▶ _ABOUT THIS EXERCISE_:
Use the entries below and reproduce exactly the lines from the one containing "Task: Click the Show advanced options link" down to the one containing "Task: Expand the Inspection Report row", both of them included.

(Pixel coordinate grounding data)
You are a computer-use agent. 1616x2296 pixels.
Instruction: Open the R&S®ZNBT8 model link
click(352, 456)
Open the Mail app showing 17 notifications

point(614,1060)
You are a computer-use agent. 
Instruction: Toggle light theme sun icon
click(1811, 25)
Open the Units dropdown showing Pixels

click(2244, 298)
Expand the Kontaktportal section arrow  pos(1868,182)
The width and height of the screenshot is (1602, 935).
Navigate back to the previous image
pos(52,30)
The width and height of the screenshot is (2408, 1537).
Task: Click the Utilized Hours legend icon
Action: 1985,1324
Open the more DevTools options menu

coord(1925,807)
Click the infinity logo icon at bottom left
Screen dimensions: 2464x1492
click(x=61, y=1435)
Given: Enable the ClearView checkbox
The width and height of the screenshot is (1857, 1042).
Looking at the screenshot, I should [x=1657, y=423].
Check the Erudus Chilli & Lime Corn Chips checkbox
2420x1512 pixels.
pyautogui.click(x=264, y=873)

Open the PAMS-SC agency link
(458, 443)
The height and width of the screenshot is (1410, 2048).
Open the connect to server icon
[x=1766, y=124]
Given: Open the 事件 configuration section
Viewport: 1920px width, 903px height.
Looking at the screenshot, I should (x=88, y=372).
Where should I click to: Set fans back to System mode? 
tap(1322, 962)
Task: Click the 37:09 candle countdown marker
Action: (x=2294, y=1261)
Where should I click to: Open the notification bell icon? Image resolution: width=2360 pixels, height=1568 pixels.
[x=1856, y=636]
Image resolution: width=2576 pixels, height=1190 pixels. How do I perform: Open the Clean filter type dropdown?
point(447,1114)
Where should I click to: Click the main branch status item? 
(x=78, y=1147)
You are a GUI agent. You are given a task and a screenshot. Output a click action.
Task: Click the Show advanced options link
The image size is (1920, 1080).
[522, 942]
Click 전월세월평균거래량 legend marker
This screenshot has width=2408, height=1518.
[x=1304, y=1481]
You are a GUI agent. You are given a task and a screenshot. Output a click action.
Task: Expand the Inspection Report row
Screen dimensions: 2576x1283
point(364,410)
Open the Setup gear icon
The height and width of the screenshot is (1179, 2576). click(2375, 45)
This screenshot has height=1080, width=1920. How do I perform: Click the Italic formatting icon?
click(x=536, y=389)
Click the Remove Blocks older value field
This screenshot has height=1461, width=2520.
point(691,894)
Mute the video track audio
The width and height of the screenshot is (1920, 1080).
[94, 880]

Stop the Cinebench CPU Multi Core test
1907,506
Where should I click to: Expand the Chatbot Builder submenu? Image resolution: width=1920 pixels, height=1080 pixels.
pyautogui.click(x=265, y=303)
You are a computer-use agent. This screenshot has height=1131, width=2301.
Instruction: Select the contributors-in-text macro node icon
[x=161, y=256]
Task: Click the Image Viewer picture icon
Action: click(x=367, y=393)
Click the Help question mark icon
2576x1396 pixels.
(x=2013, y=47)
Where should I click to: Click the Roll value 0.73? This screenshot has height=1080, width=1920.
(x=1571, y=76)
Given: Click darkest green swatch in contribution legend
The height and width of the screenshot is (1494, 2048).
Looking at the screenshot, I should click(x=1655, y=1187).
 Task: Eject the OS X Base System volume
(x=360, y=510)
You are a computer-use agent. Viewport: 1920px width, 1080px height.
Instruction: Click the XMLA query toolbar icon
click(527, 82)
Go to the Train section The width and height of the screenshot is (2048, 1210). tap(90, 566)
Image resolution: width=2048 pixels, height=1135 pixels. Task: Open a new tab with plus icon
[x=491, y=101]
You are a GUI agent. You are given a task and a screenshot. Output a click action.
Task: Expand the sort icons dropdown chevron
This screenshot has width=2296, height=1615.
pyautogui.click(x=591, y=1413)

▶ _PROBLEM SOLUTION_:
Task: Click the Show advanced options link
The image size is (1920, 1080).
[522, 942]
Click 전월세월평균거래량 legend marker
This screenshot has width=2408, height=1518.
[x=1304, y=1481]
You are a GUI agent. You are given a task and a screenshot. Output a click action.
Task: Expand the Inspection Report row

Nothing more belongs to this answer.